EXERCISE. Below are entries; copy exactly the lines from the one with "Viewport: 640px width, 360px height." through the one with "Given: Click the TYPE B3 title banner", both included, and leave out the rest.
□ □ □ □ □ □ □
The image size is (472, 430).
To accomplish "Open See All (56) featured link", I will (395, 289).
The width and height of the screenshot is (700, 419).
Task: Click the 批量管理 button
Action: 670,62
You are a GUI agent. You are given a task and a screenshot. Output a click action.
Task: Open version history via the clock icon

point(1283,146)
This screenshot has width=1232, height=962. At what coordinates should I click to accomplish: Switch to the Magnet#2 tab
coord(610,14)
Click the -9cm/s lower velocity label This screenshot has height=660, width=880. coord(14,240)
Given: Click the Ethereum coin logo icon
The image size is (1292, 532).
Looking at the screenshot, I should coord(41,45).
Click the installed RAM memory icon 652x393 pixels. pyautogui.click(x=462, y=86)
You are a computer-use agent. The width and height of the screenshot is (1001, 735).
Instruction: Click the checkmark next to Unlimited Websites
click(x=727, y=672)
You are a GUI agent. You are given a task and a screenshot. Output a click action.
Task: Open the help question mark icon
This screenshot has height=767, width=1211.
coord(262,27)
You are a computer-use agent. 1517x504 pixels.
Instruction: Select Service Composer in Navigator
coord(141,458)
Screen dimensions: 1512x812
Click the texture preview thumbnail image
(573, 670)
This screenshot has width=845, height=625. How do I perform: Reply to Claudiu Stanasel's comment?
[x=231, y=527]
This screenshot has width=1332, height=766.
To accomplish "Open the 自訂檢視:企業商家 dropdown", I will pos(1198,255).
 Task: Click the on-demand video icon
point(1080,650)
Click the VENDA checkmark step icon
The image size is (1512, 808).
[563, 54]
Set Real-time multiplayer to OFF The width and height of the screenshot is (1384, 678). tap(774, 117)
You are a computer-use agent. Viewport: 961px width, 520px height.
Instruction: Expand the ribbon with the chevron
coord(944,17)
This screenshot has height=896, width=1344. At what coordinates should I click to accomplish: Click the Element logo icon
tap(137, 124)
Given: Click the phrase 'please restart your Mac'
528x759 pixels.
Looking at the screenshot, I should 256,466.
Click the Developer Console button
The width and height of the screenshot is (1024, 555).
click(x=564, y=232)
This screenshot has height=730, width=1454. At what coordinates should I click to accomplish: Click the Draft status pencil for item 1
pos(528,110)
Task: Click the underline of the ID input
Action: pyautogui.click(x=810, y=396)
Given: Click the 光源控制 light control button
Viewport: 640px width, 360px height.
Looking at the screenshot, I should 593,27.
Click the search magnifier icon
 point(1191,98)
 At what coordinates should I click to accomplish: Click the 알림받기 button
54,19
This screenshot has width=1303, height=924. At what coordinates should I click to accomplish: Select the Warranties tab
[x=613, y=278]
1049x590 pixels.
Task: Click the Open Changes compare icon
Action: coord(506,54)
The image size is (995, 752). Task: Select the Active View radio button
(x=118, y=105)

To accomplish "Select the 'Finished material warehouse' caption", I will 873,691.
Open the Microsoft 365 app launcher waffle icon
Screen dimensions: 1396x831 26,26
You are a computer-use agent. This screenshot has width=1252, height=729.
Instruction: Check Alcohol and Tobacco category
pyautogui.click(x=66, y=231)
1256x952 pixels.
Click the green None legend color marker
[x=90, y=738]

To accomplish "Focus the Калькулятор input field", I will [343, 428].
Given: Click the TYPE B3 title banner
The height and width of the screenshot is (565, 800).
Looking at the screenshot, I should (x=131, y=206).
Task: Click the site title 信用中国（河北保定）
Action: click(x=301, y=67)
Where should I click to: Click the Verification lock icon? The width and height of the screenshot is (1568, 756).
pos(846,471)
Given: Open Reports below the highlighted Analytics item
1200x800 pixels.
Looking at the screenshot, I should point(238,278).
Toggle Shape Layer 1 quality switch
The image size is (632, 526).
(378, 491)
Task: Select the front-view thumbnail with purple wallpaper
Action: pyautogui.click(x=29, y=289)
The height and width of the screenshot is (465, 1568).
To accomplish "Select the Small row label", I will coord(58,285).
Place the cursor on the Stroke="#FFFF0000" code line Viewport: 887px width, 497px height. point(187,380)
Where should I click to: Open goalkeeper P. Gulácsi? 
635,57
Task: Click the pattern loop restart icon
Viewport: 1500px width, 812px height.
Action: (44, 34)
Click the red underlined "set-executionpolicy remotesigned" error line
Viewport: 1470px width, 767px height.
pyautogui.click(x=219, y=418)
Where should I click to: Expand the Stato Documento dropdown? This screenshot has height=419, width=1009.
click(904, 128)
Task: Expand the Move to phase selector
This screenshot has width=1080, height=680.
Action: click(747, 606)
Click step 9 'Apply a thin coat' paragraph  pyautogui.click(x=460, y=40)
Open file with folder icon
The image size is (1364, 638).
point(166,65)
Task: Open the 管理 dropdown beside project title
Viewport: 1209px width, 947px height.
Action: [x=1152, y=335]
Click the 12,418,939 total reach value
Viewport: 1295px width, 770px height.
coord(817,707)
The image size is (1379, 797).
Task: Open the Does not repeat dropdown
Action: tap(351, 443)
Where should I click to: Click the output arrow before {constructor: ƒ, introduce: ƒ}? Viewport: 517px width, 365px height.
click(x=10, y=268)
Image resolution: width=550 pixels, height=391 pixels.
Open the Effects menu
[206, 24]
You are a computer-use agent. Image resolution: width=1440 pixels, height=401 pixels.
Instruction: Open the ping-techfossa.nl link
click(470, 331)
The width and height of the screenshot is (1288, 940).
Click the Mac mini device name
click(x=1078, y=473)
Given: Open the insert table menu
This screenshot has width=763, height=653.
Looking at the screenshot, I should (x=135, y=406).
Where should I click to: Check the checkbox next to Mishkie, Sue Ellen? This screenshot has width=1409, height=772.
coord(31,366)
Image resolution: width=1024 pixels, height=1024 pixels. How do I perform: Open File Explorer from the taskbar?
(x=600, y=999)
□ □ □ □ □ □ □
ANSWER TO THE EXERCISE.
Viewport: 640px width, 360px height.
Looking at the screenshot, I should 593,27.
Click the search magnifier icon
 point(1191,98)
 At what coordinates should I click to accomplish: Click the 알림받기 button
54,19
This screenshot has width=1303, height=924. At what coordinates should I click to accomplish: Select the Warranties tab
[x=613, y=278]
1049x590 pixels.
Task: Click the Open Changes compare icon
Action: coord(506,54)
The image size is (995, 752). Task: Select the Active View radio button
(x=118, y=105)

To accomplish "Select the 'Finished material warehouse' caption", I will 873,691.
Open the Microsoft 365 app launcher waffle icon
Screen dimensions: 1396x831 26,26
You are a computer-use agent. This screenshot has width=1252, height=729.
Instruction: Check Alcohol and Tobacco category
pyautogui.click(x=66, y=231)
1256x952 pixels.
Click the green None legend color marker
[x=90, y=738]

To accomplish "Focus the Калькулятор input field", I will [343, 428].
Given: Click the TYPE B3 title banner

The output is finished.